Doctrine nucléaire européenne
Quant à une doctrine nucléaire européenne, si elle peut être envisagée qu'à très long terme, elle fait déjà l'objet d'une réflexion approfondie. Pour vous indiquer le cadre général des réflexions en cours, je vous dirai qu'une doctrine nucléaire européenne peut s'envisager de plusieurs manières :
– la première manière consiste à considérer qu'il existe déjà de fait une capacité dissuasive de l'Europe, fondée sur l'existence même des forces françaises et britanniques, et logiquement liée à l'imbrication des intérêts des États européens. Les puissances nucléaires européennes ne peuvent que prendre en compte ces intérêts au niveau de leur stratégie de dissuasion. Il s'agit d'une dissuasion par constat ;
– la deuxième approche pourrait être qualifiée de dissuasion étendue puisqu'elle consiste à étendre à ses voisins le bénéfice de la sanctuarisation, mais encore faut-il que ceux-ci soient d'accord pour une telle extension ;
– le troisième visage d'une dissuasion européenne pourrait être une dissuasion concertée. Elle consisterait pour une puissance nucléaire à garder son indépendance de décision nucléaire tout en consultant ses partenaires au sujet des dispositions à prendre pour l'application du feu nucléaire.
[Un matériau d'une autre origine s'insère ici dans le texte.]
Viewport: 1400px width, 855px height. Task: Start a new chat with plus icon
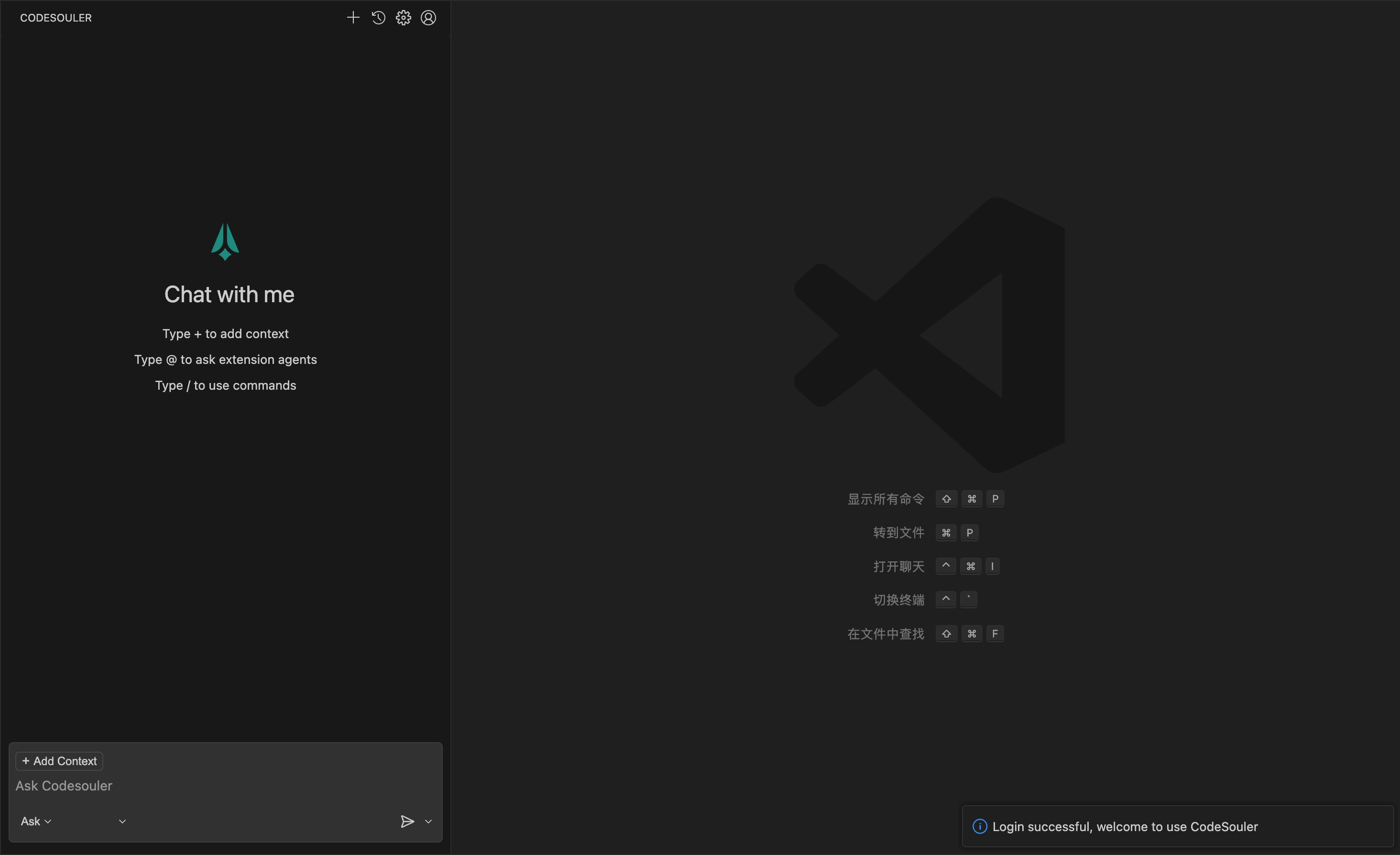pos(353,18)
Quant à une dissuasion partagée, il apparaît très difficile de partager la décision nucléaire avec d'autres États, quand il n'existe pas d'union politique homogène et d'autorité politique commune.
Enfin, dans l'hypothèse d'une union fédérale de l'Europe, une puissance nucléaire pourrait transférer sa capacité dissuasive à cette nouvelle entité souveraine, mais cette évolution suppose l'effacement politique des nations en Europe : elle est d'une part bien lointaine, d'autre part est-elle souhaitable ?
Ces options ne prétendent pas être exhaustives mais elles ont le mérite d'éclairer les enjeux cruciaux de toute architecture d'une défense européenne commune. Je voudrais conclure en disant que l'avenir de la dissuasion en Europe requiert aussi une capacité autonome cl' évaluation des situations et d'information sur les crises. Une vigoureuse politique spatiale commune m'apparaît comme le complément indispensable d'une politique de défense commune. Il y a encore beaucoup d'efforts à faire sur le chemin de l'Europe politique, mais cet effort répond, je n'en doute pas, à l'appel irrésistible des peuples et de l'histoire.
Alors pour répondre à la question posée par les organisateurs du colloque je dirais oui, la dissuasion a toujours un avenir. Ce concept répond aux intérêts de la paix et de la sécurité. Il est compatible avec un certain désarmement nucléaire auquel Washington et Moscou commencent à procéder, auparavant l'URSS et les États-Unis s'étaient livrés à une course aux armements déstabilisante alors que la France – qui voit aujourd'hui sa doctrine légitimée – a toujours prôné le concept d'une dissuasion de stricte suffisance.